However, like the ancient Greeks, the Romans did still have a spiritual connection to nature that we have largely lost. You can see this not only in their major gods and goddesses – of the sun, moon, sea, harvest, wine and thunder, for example – but also in the many minor deities that they respected or worshipped.

Among these were the nymphs, who were female spirits inhabiting natural phenomena such as mountains (Oreads), woodland (Dryads), and rivers, lakes and streams (Naiads).
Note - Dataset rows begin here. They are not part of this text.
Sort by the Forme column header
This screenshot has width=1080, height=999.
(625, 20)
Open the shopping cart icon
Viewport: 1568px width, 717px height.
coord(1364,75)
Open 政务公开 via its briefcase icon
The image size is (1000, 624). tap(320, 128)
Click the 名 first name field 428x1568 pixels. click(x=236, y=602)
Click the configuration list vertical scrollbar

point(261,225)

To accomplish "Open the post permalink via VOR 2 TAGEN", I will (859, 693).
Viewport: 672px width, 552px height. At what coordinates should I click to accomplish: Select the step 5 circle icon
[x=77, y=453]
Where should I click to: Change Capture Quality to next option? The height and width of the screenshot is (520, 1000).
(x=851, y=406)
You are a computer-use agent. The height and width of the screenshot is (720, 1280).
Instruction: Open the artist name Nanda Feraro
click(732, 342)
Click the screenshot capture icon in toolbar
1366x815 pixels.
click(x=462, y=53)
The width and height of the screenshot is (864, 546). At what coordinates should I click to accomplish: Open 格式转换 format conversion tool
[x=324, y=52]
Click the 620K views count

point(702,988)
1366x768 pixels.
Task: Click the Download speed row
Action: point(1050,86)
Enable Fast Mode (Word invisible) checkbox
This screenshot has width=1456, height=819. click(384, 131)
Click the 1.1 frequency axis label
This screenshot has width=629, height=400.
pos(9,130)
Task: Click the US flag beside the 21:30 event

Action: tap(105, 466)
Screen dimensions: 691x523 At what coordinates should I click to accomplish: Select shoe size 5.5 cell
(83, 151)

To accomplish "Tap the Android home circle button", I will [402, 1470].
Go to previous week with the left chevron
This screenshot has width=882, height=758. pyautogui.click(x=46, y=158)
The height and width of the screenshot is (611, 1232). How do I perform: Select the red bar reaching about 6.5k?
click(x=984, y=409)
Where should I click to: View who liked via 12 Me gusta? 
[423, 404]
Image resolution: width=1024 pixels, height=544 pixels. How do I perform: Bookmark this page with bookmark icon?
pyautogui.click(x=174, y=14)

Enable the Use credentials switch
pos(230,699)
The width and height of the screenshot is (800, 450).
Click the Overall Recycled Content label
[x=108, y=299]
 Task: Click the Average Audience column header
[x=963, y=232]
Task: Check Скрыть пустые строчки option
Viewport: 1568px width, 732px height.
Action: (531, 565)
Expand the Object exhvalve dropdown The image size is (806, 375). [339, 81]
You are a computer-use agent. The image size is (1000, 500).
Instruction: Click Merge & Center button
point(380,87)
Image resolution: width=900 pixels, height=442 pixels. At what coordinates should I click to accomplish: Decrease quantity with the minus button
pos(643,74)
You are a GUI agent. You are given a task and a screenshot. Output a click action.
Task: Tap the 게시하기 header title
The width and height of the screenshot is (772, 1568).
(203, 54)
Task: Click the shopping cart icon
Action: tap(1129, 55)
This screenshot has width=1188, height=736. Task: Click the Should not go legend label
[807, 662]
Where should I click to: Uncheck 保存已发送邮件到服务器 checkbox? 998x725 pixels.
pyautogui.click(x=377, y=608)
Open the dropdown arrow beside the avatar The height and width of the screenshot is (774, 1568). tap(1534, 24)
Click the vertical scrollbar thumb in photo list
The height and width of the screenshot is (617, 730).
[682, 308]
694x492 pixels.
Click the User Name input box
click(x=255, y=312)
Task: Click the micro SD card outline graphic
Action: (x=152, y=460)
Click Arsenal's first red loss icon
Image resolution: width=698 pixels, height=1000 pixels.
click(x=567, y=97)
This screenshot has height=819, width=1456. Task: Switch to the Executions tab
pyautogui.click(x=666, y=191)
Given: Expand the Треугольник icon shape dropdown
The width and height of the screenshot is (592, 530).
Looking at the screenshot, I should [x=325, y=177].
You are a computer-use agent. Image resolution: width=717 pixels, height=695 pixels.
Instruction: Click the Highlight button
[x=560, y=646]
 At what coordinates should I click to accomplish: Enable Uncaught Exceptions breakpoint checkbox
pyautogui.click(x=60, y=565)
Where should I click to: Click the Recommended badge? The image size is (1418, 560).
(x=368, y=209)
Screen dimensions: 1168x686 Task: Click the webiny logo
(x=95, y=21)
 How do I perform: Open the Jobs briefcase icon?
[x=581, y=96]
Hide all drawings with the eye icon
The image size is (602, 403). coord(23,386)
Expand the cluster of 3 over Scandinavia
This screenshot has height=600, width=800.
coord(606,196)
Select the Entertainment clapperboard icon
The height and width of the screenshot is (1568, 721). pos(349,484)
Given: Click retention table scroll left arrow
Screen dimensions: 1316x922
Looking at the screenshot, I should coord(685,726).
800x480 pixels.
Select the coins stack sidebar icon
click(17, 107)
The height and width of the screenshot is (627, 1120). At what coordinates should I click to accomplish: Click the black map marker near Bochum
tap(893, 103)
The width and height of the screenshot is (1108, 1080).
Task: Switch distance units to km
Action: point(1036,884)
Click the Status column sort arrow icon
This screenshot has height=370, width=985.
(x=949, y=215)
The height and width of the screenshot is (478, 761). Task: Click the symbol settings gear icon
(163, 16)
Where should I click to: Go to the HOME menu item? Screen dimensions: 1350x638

The Romans around Eynsham may have sensed a spirit in the Chil Brook – or in the stream that today runs from Church Hanborough, down through City Farm, to join the Evenlode at Eynsham Mill:

Naiad

Sometimes she is speaking in the creaking willow

branches; more often she’s too modest to be noticed.

Normally she whispers like a solitary priest

at vespers, but after heavy rain can imitate

            a mountain stream.

 

She likes to wind herself limpidly through the trees,

a looking-glass for heron, duck or kingfisher,

but hides herself in cloudiness when run-off

from the farms can desecrate her purity

            and dull her gleam.

 

She guards the parish boundary and will choose to flood

the fields as warning to outsiders of their hubris,[1]

then slips through crops to meet the Evenlode, by day

a spark of sudden gold beneath the sun, by night

            a silver seam.

 

[1] In the ancient world, hubris was a particular kind of arrogance that deserved punishment by the gods.